= A. H. Tiltman =

Alfred Hessell Tiltman FRAeS (1891 – 28 October 1975), known as Hessell Tiltman, was a notable and talented British aircraft designer, and co-founder of Airspeed Ltd.

He graduated in engineering from London University, then served an apprenticeship with the Daimler Co in 1910-11 and worked on structural steel design in Canada (the Quebec bridge) and England.

In 1916 he joined Geoffrey de Havilland’s company Airco; then moved to the De Havilland Aircraft Company when it was formed in 1921. As assistant designer he was involved in the design and testing of a number of DH aircraft, from the small DH 60 Moth to the DH 66 Hercules airliner.

He then worked on the Vickers R100 airship with Nevil Shute Norway. Following the disaster to the rival, Government sponsored R101, the British airship programme was cancelled with the result that, in 1931, Norway and Tiltman founded Airspeed Ltd. Tiltman designed all Airspeed's early aircraft, including the three-engined Ferry (for Sir Alan Cobham's flying circus), the innovative and fast single-engined Courier, and the elegant twin-engined Envoy.

The Courier was the first British aircraft for many years to incorporate a hydraulically operated, retractable undercarriage and was used (by Alan Cobham) to pioneer in-flight refuelling. In the 1934 MacRobertson air race from England to Australia, a Courier finished in seventh place, making very good time against formidable opposition from aircraft such as de Havilland's purpose built Comets and a Douglas DC2 airliner.

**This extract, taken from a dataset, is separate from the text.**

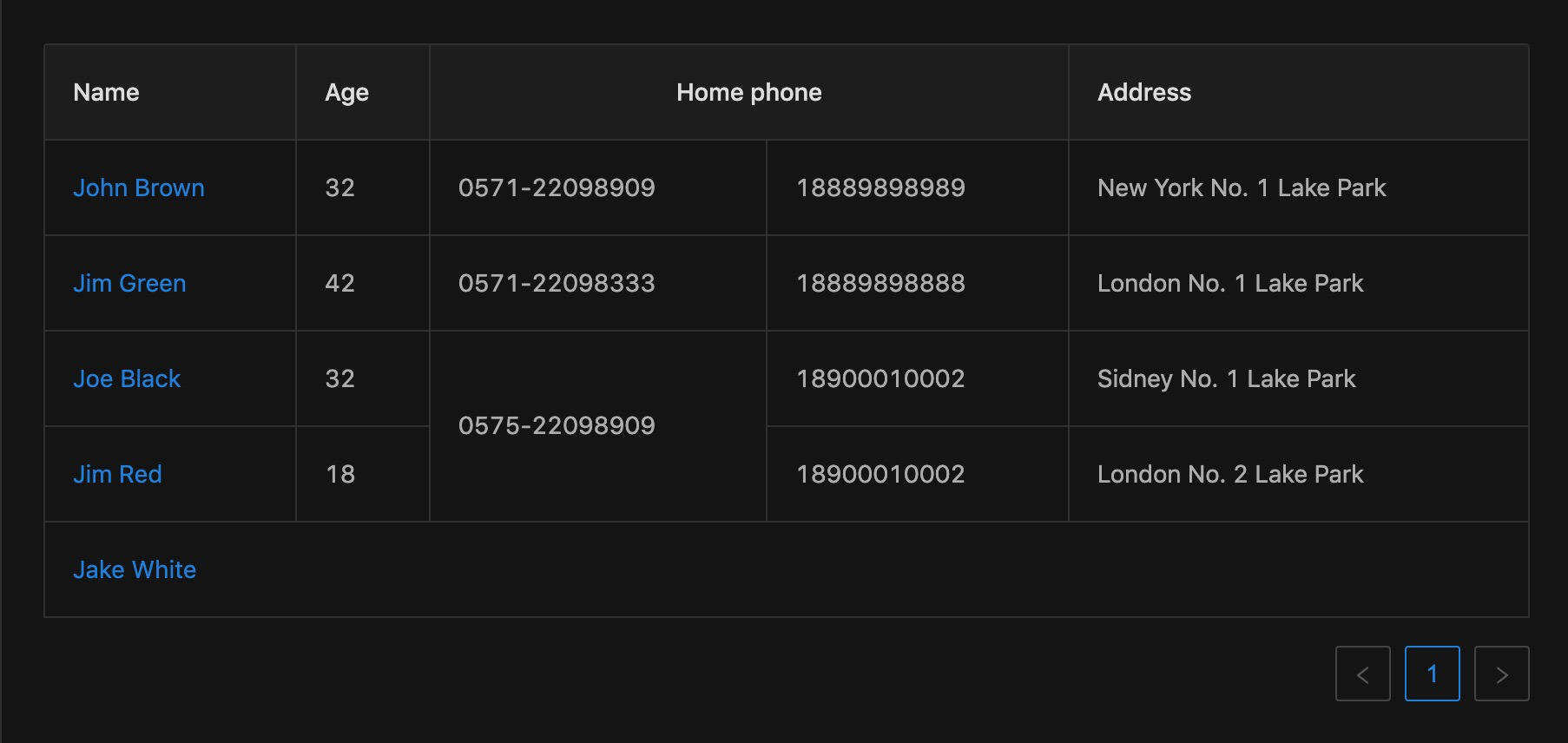Click the previous page arrow icon

click(x=1362, y=674)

In 1937, an Envoy was delivered to the King's Flight for the personal use of the royal family. With the approach of war, the Envoy was developed into the Airspeed Oxford, which became the standard RAF and Commonwealth multi-engined pilot trainer for many years. A total of 8,751 Oxfords were built.

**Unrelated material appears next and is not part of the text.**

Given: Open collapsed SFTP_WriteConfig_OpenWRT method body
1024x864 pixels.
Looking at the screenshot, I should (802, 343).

In 1940 Tiltman designed the Horsa glider which was used to carry troops on D-Day and at Arnhem. The Horsa went from the drawing board to the air in ten months, which he said was “not too bad considering the drawings had to be made suitable for the furniture trade who were responsible for all production".

He left Airspeed soon after, and in 1948 co-founded Tiltman Langley, of which he was Technical Director and Chairman for six years.

Altogether Tiltman designed about 15 different types of aircraft. He was elected Fellow of the Royal Aeronautical Society in 1933 for his design of the Airspeed Courier with its retractable undercarriage.